The Shifting Morass of Morals

It is interesting to follow the current polarisation in society around moral issues. During political campaigns, moral issues are often revived as leverage for garnering votes. Gay marriage seems to come up lately as a wedge to define who is really “Christian.” It’s quite a spectacle.

When I train students in legal and ethical issues, I first talk about morals so people don’t get confused about where they’re overstepping the mark. It is none of our business what other people think or believe. But in terms of practice, particularly public practice inasmuch as it affects others, there are, shall I say… shades of grey.

Let’s get ethics out of the way first. These are the standards of practice agreed upon by professional groups. For my students of counseling, they are not permitted to have a sexual relationship with their clients. Clients are often emotionally vulnerable, and this is considered an abuse of the therapist’s position of power. Clear, accepted, and — for the most part — adhered to by all.

Morals, on the other hand, are the standards of the individual using an internal locus of judgement. The ability to make independent judgment is important. It is a sign we are grown up and thinking for ourselves. That’s what we look for in our leaders. And by the way, “right judgment” is one of the eightfold steps of the Buddha. Gay marriage is OK by me. I don’t care if it’s not OK with others.

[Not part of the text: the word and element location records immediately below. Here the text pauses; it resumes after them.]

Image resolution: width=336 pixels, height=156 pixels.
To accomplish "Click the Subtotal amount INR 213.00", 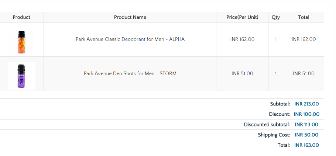I will pos(306,104).
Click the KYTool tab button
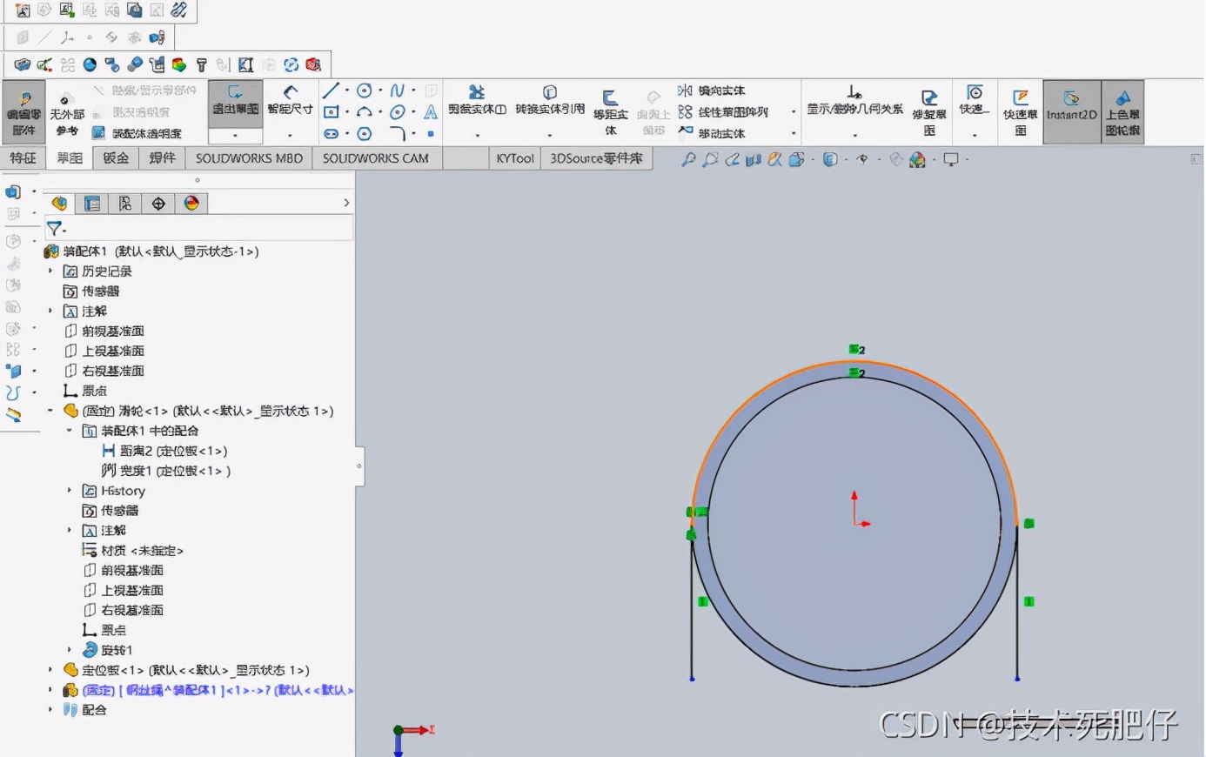 pyautogui.click(x=513, y=157)
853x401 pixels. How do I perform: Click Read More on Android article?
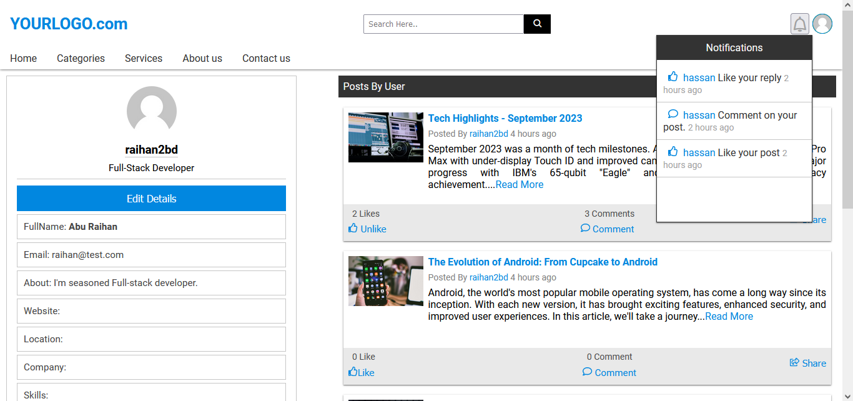coord(729,317)
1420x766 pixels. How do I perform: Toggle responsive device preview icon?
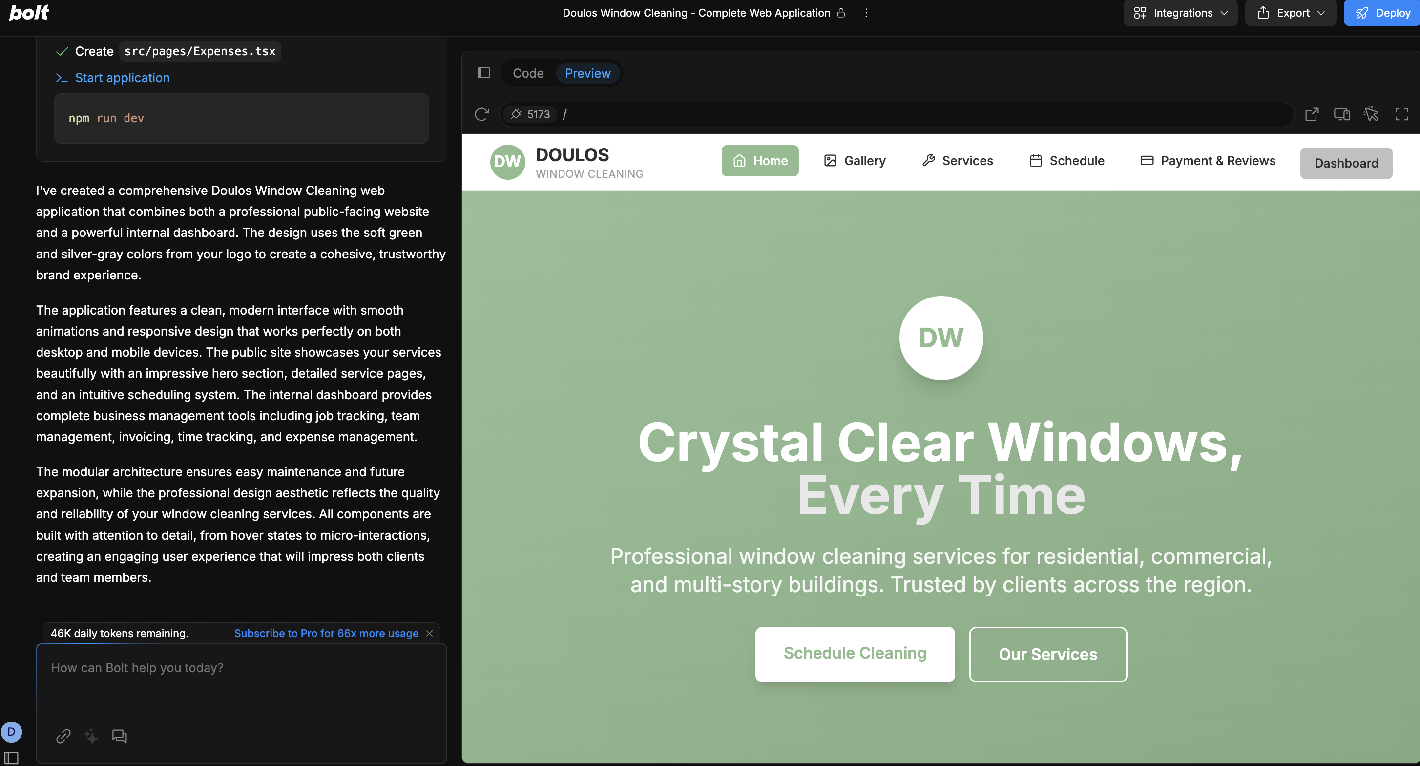coord(1341,114)

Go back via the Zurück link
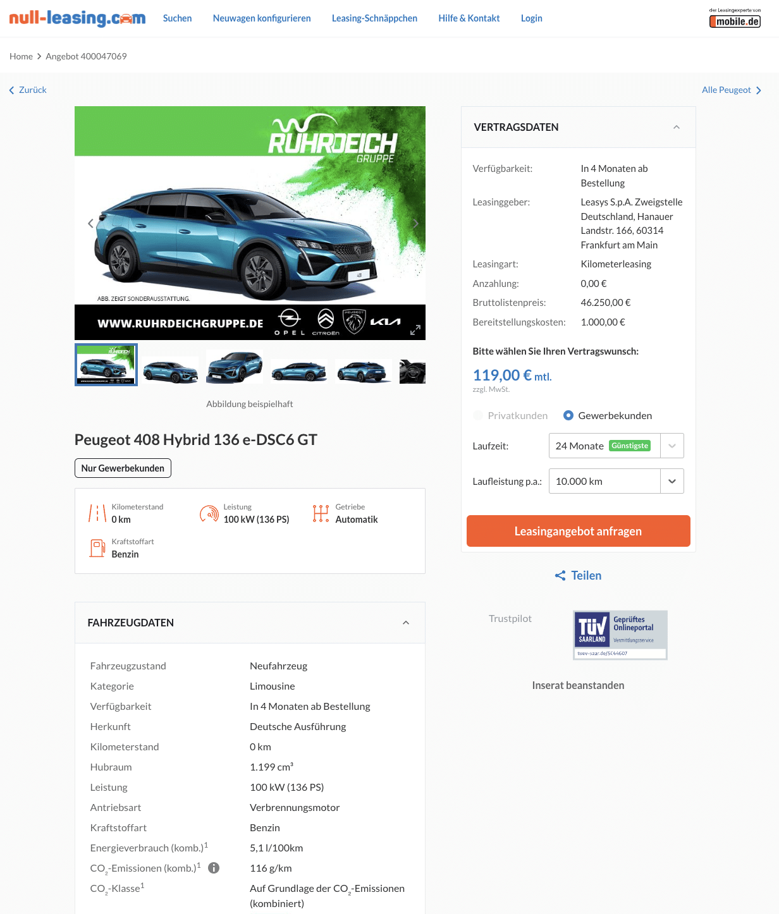(x=28, y=90)

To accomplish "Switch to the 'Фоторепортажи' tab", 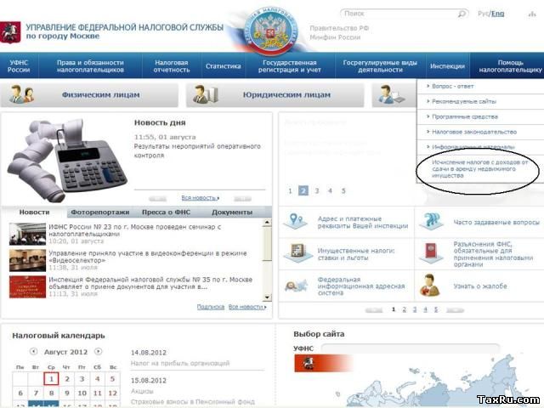I will [100, 212].
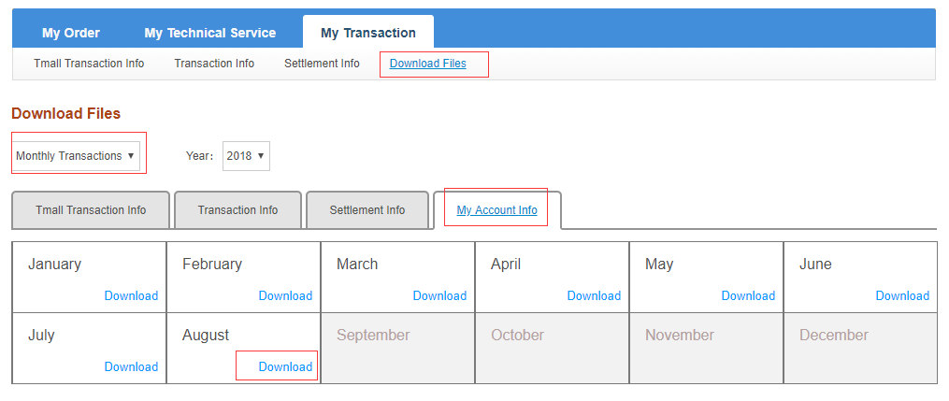
Task: Download the February transactions file
Action: tap(285, 295)
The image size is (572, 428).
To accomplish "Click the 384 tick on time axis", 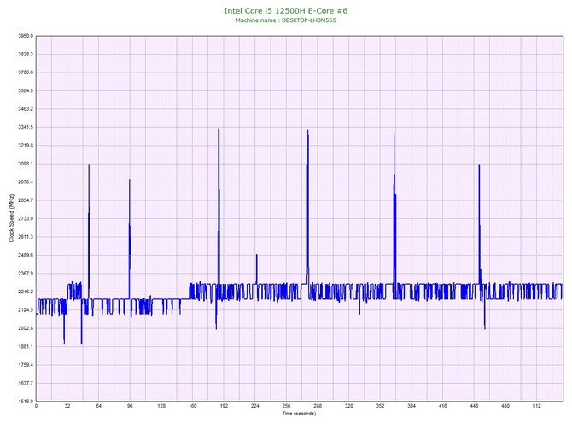I will point(411,407).
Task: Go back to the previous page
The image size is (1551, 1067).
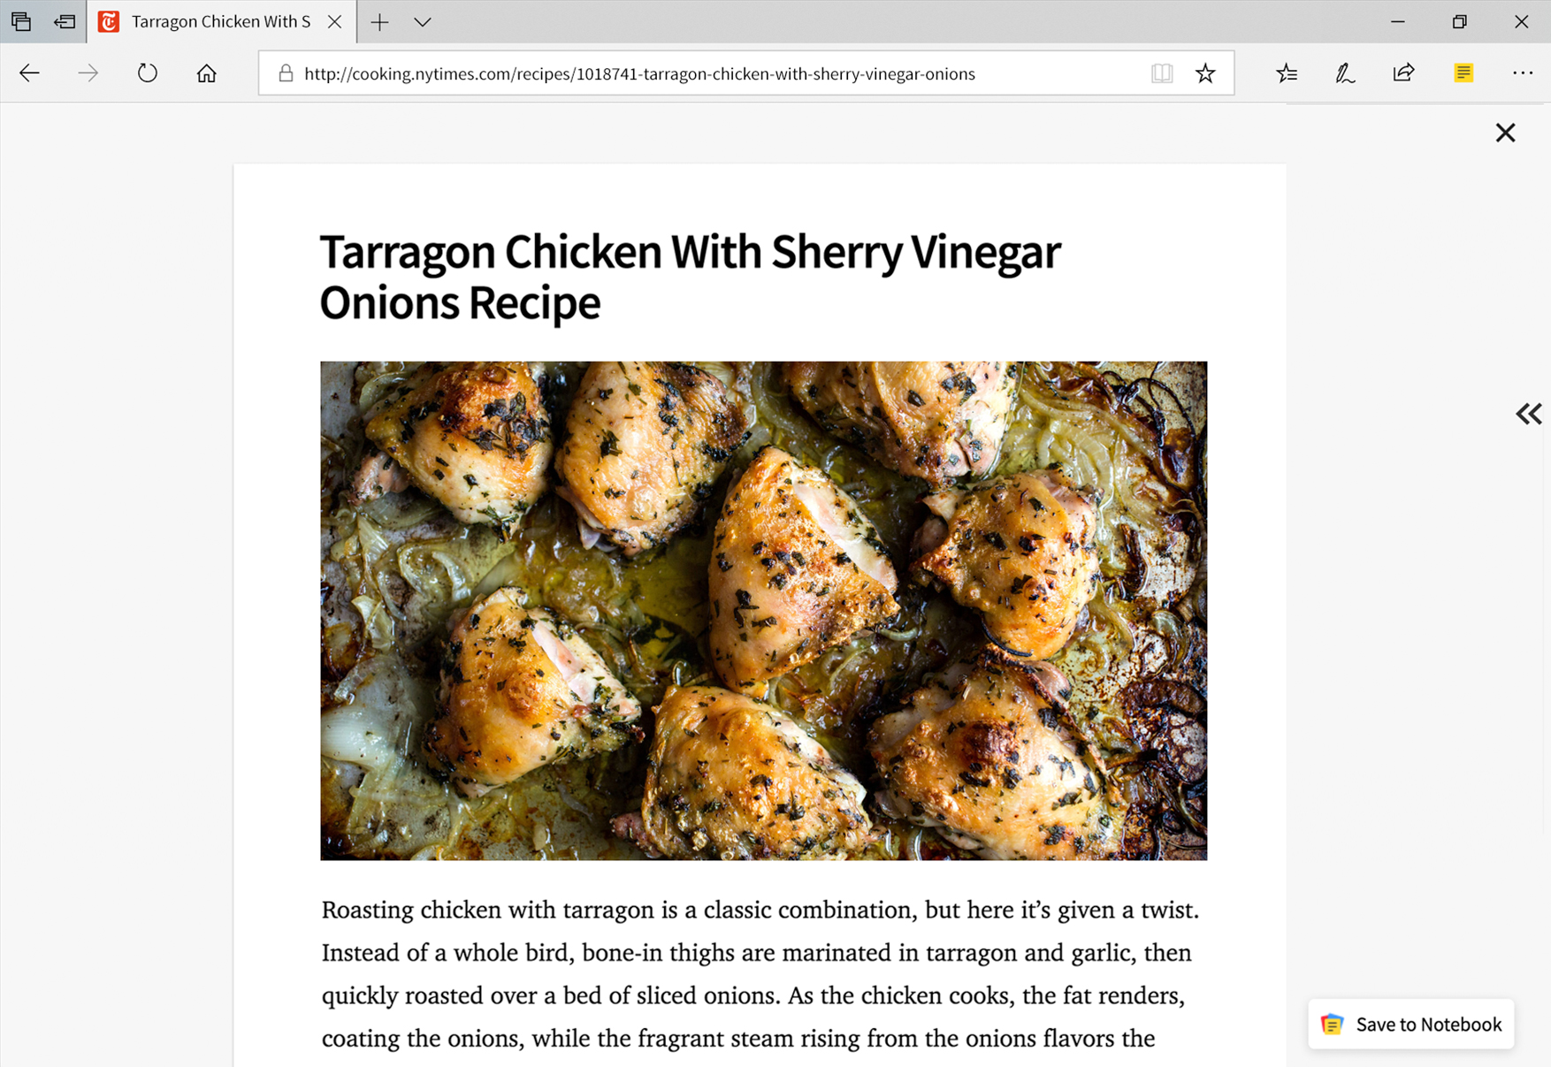Action: [x=29, y=73]
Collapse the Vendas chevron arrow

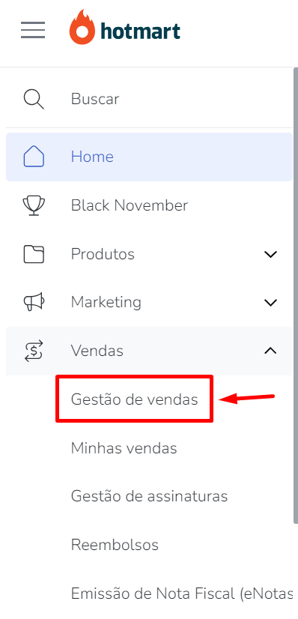tap(270, 351)
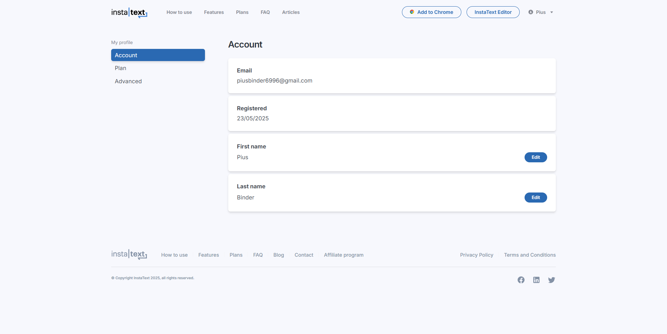667x334 pixels.
Task: Expand the Pius account dropdown arrow
Action: [551, 12]
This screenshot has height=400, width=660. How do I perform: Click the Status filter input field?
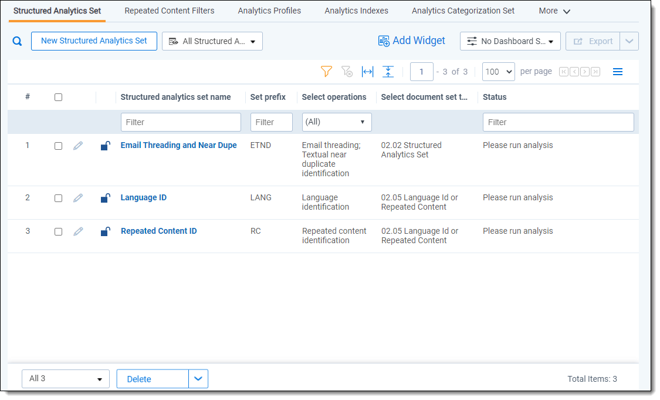pyautogui.click(x=558, y=122)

I don’t even care if it is illegal — it’s OK with me and I don’t mind being known to be pro-gay-marriage.

Yet herein lies the rub — what is moral for some is not so for others. While it is our place to make judgments of right and wrong for ourselves, it is not for us to judge others in the same way. There is a mechanism for that called the law. Laws are derived from our collective values and touted by our elected representatives (for better or worse). We are all obliged to adhere to our laws because these are the agreed-upon standards of society so that everyone can assume a certain degree of safety. I am free to choose to speed or not wear a seatbelt, but when I get caught I know there are consequences.

Morals arise from our values. They are personal, having to do with the people and environment in which we were raised and the experiences that shaped our growing up. As adults, our morals are still shifting and changing. Perhaps we encounter more and more gay people and realise that they aren’t “bad” people — or not by virtue of their sexual orientation, anyway. When our values become rigid and closed to self-reflection, then, I would argue, the real harm begins. We no longer see the people behind the actions. We equate gay with bad. We then become the judgment we pass on others — we are the one with a stunted moral development. Abraham Maslow cited open-mindedness as one of the key characteristics of the self-actualized individual.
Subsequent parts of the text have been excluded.